### Verilen metin ###

AK Parti'den TSK ve Diyanet'e çağrı

Güncelleme Tarihi:

AK Partiden TSK ve Diyanete çağrı
Oluşturulma Tarihi: Ekim 11, 2011 10:23

AK Parti Genel Başkan Danışmanı ve Ankara Milletvekili Yalçın Akdoğan, aile içi şiddetin engellenmesi noktasında Türk Silahlı Kuvvetleri (TSK) ve Diyanet İşleri Başkanlığına da görevler düştüğünü söyledi.

Haberin Devamı

Akdoğan, kadına yönelik şiddet olaylarını değerlendirdi.

Kadına karşı şiddetin, son dönemde yaşanan cinayetler sebebiyle gündemde yer işgal ettiğini belirten Akdoğan, “Bunu aslında sadece kadına şiddet değil, aile içi şiddet olarak tanımlamak lazım” dedi.

Aile içinde şiddeti, sadece kocanın karısına değil, bazen çocuğa, bazen de fertlerin birbirlerine uyguladığını anlatan Yalçın Akdoğan, istatistiklere göre, kadınların yaklaşık üçte birinin kocalarının şiddetine maruz kaldıklarını ifade etti. Akdoğan, şiddeti uygulayanın koca olduğu kadar, bazen kocanın akrabaları olabildiğini veya anne, babanın çocuğa şiddet uygulayabildiğini dile getirdi.

### Sağlanan veriler ###

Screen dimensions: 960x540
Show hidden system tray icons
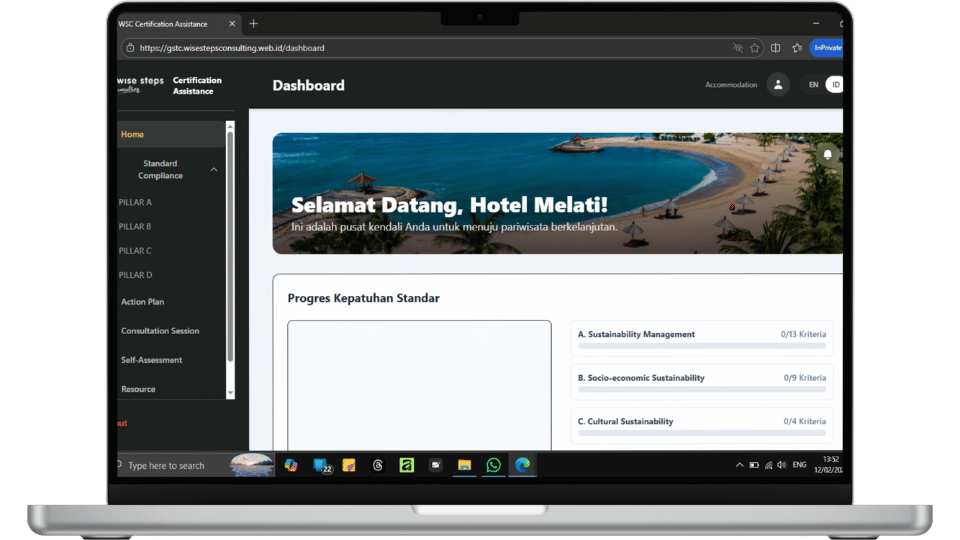739,465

###

• Problem seti:
- a) Aile içi şiddet haberine göre aşağıdakileri yanıtlayın:
(i) Akdoğan, aile içi şiddetin engellenmesinde hangi iki kuruma görev düştüğünü söyledi?
(ii) Akdoğan'a göre kadına yönelik şiddet nasıl tanımlanmalıdır?
(iii) İstatistiklere göre kadınların yaklaşık ne kadarı kocalarının şiddetine maruz kalmaktadır?
- b) Aile içi şiddete ilişkin haberi son cümlesinden sonra devam ettirin.
Satırların bu işte hiçbir rolü yoktur.

• Alıştırma sonuçları:
- a)
(i) Türk Silahlı Kuvvetleri (TSK) ve Diyanet İşleri Başkanlığı.
(ii) Sadece kadına şiddet olarak değil, aile içi şiddet olarak.
(iii) Yaklaşık üçte biri.

- b)
Yalçın Akdoğan, şunları söyledi:
“Bir şiddet sarmalı yaşanıyor, bir şiddet döngüsü var. Şiddet uygulanan bir ailede büyüyen bir çocuk, büyüdüğü zaman kurduğu ailede şiddet uygulayabiliyor. Tabii bu döngüyü kırmak gerekiyor. Biz, yaşanan bu acı sonuçlar üzerinden meseleye bakıyoruz. Son dönemde bu konuda duyarlılığın artığını görüyoruz. Öncelikle bir farkındalık artışı var. Daha önce çok fazla gündeme gelmeyen, haber yapılmayan konular, son dönemde daha duyarlı bir şekilde ele alınıyor. Bunların daha fazla önemsendiğini, gündeme taşındığını görüyoruz. Bununla birlikte bununla mücadele imkanlarının, araçlarının daha artığını da görüyoruz.”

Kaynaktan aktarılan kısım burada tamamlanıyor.